**TASK PROMPT**
Using the records below, filter out every line that lacks "width" and copy the rest.

Stored records
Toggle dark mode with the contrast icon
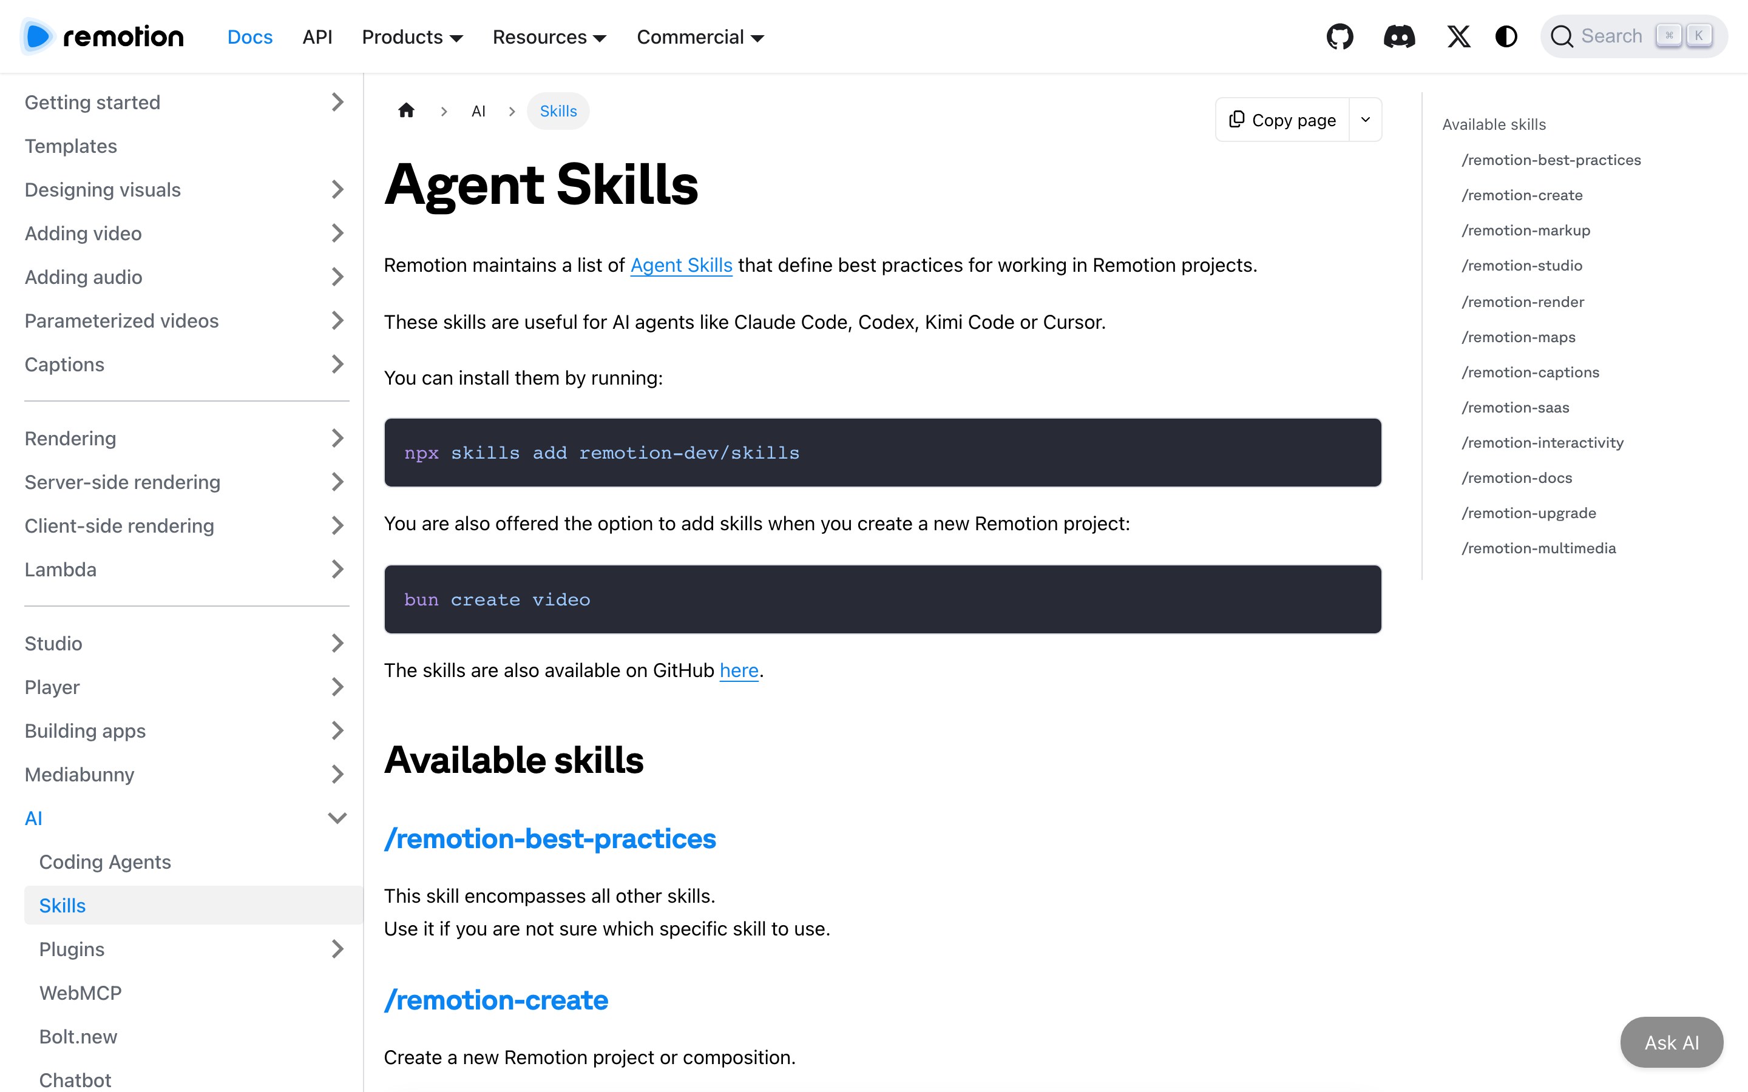 (x=1506, y=37)
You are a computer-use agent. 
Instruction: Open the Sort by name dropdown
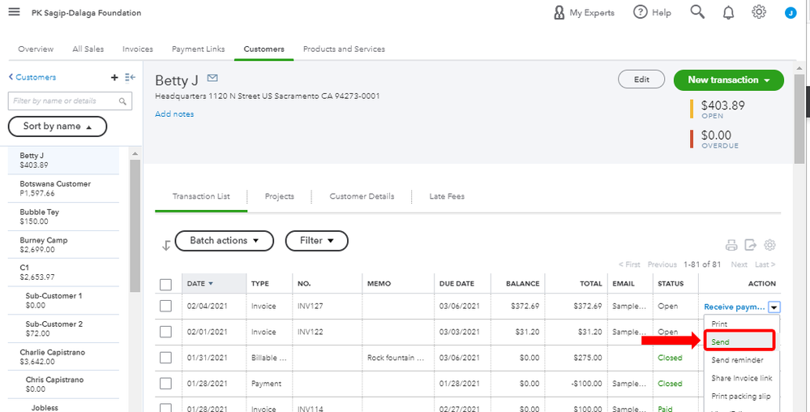(57, 127)
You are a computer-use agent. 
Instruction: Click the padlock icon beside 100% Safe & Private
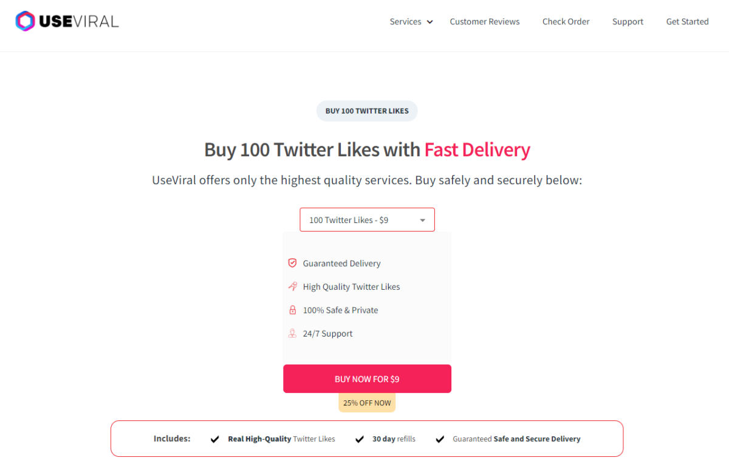[292, 310]
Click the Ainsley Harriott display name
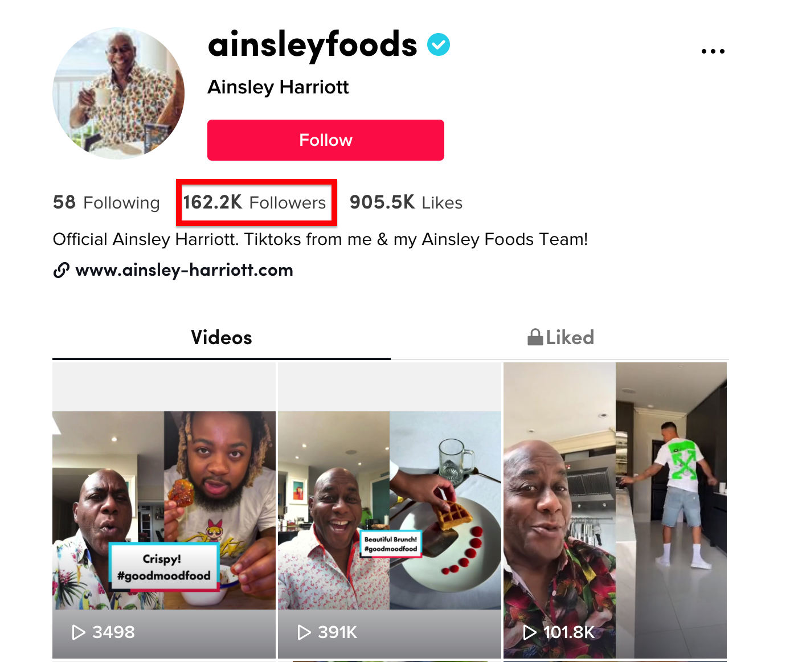The image size is (794, 662). pos(278,87)
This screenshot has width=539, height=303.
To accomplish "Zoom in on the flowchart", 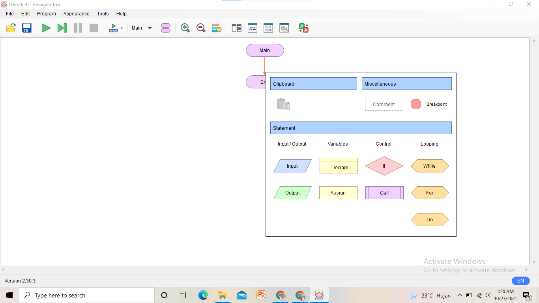I will 185,28.
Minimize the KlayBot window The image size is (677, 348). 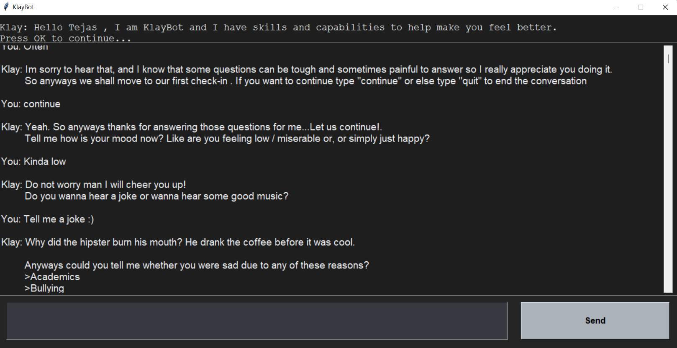[615, 7]
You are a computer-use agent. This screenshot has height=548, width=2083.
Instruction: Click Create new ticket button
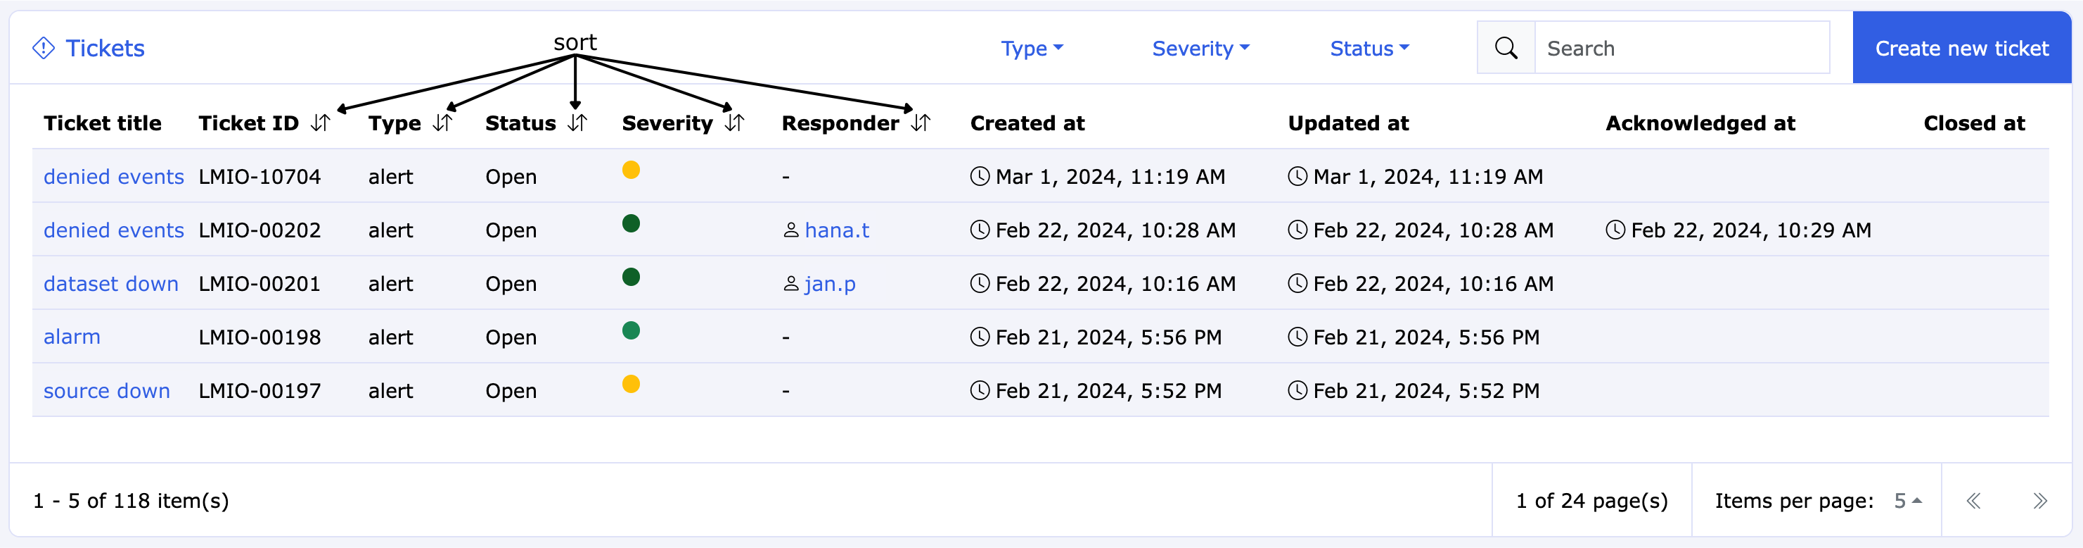(1961, 49)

**ANSWER BOX**
This screenshot has width=539, height=303.
You are a computer-use agent. This screenshot has height=548, width=2083.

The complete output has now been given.